Since most of the family history that we're learning happened when the British were overtaxing and the colonies were rebelling it's all very much written in a biased or one-sided kind of way. So that there's no impartial account of what may or may not have actually happened. But what we do see is a family split by their thinking and a desire for revenge. So who would wait four hundred years to enact this kind of revenge well that's what Robles needs to find out and I'm hoping in some way shape or form that the supernatural comes into play here because that would send me to the moon. Chances are however it's just one of the family members using the story and the background to gain control of some vast fortune.
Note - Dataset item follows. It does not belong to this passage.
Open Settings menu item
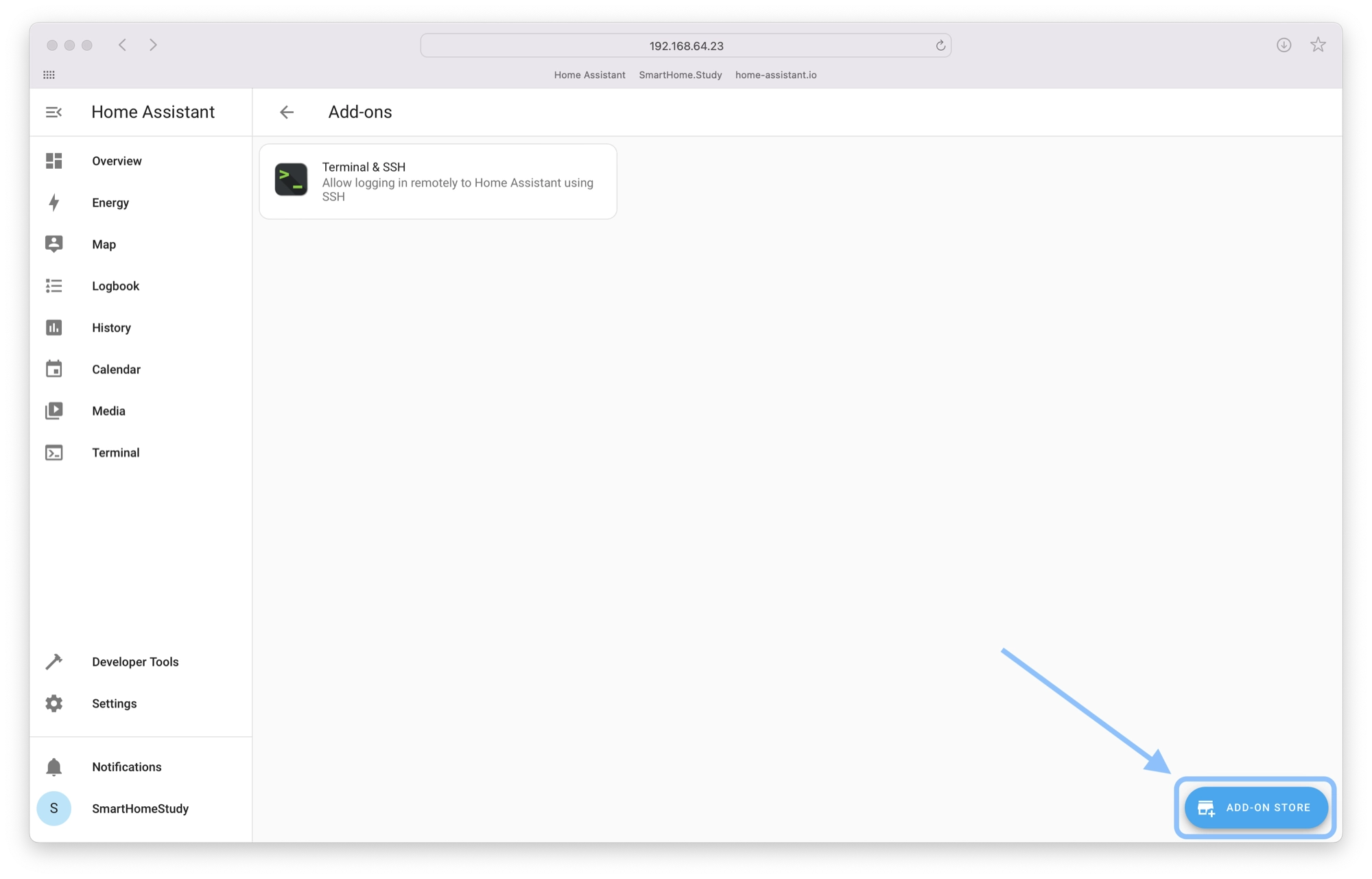The width and height of the screenshot is (1372, 879). pos(113,703)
So far two things are clearly evident from the way Paul is telling the story. 1, is that this mystery he's created is actually kind of fascinating and not one that is able to be immediately figured out and 2, that he's having one hell of a good time with it. Really the pacing of the story is incredibly good, the way that we got revelations or we learn about the family and how it all ties together while sometimes is left open ended is still interesting to see.
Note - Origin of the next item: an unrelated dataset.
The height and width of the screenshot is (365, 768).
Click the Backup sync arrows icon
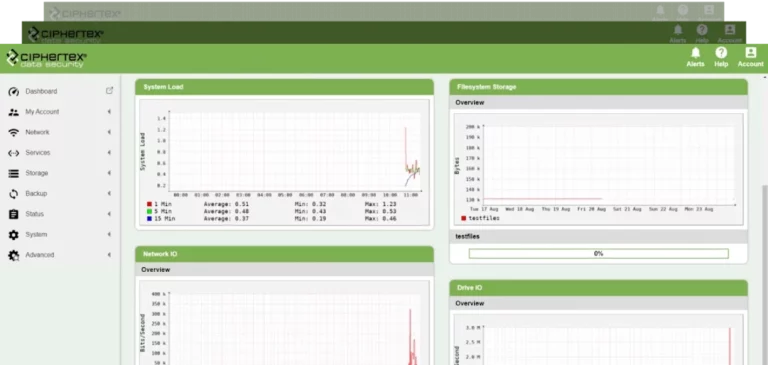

I'm seeing a lot more of this watercolor style artwork in comic books these days and what Renee seems to be doing here its pretty on par with everything else I'm saying in the industry. So that means it's got good page and panel layouts, nice attention to detail when it's necessary but the overall effect is that it there's a nice sense of mystery going on. Also I really like the differential when we see the past and the colonial time outfits compared to the suits and modern day dress.
Familiar yet different, formulaic yet unique this book has a lot of things you'll find comfortable and that will definitely stand out. This is one of those examples of why I love self published books it's really something that ignites the love for the industry.